4. The production of antimicrobial peptides in Lactococcus lactis can be controlled the inducer – nisin. This greatly reduces the wasted AMPs to contaminate the environment as the traditional manufacturing of medicine.

Why choosing antimicrobial peptides?

1. AMPs play a direct antimicrobial and mediator function and provide the initial host defense mechanism against invading pathogens, and they are found to have potential to overcome bacterial resistance.
2. AMPs can enhance the activities of antibiotics and modulate the innate immune response.
3. Many antimicrobial peptides are membrane-active in prokaryotes, they seem to have a lesser ability to disrupt membranes composed of eukaryotic components owing to the absence of negatively charged lipids on the surface.
4. Although bacteria have diverse mechanisms for resistance to AMPs, it is encouraging to notice that the general lipid bilayer structure of bacterial membranes makes it hard to develop a complete resistance against AMPs. Also, the resistance against AMPs reported to date is not as strong as those against antibiotics and it only covers a limited number of AMPs.

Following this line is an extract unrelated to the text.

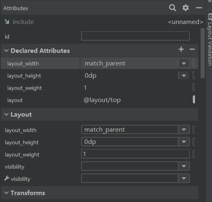Pick resource for Layout section layout_width

(194, 130)

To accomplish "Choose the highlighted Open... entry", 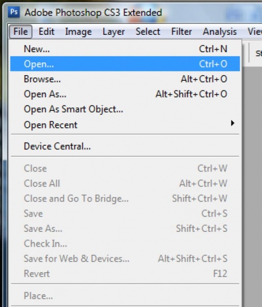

Why producing antimicrobial peptides in a synthetic biological way?

1. Natural peptides are limited by their potential lability to proteases, creating potentially unfavorable pharmacokinetics. In particular, chymotrypsin-like enzymes attack antimicrobial peptides at basic residues.
2. Peptides tend to be very expensive drugs to be manufactured by solid-phase chemical synthesis.

How to reduce further drug resistance?

1. The antimicrobial peptides can only be release in the presence of the inducer – nisin, and wouldn’t be activated in the environment out of human body.
2. Engineer L. lactis to produce many kinds of different-functioned antimicrobial peptides together to realize a "cocktail" effect inspired by the cocktail therapy in HIV treatment, in which different drug classes target different parts of HIV virus to impede the HIV replication and cell infection. In other words, there will be a higher genetic barrier for Staphylococcus aureus to gain resistance under the function of a cocktail of different types of AMPs.

What is the drug delivery method?

Enteric coated tablet: Protect the engineered probiotics from partial degradation in the acidic environment of the stomach, and release the drugs when it reaches the intestine.

What Are the Impacts?

1. Clinical

Combined with anti-diarrhoea drug, our probiotic bacteria can quickly detect and eliminate the adherent S. aureus, thus reliving the patients from the suffering.

2. Daily life

By applying the engineered probiotics into the dairy products, the public can get easily access to the drugs, which may results in a prevention of potential S. aureus adherence.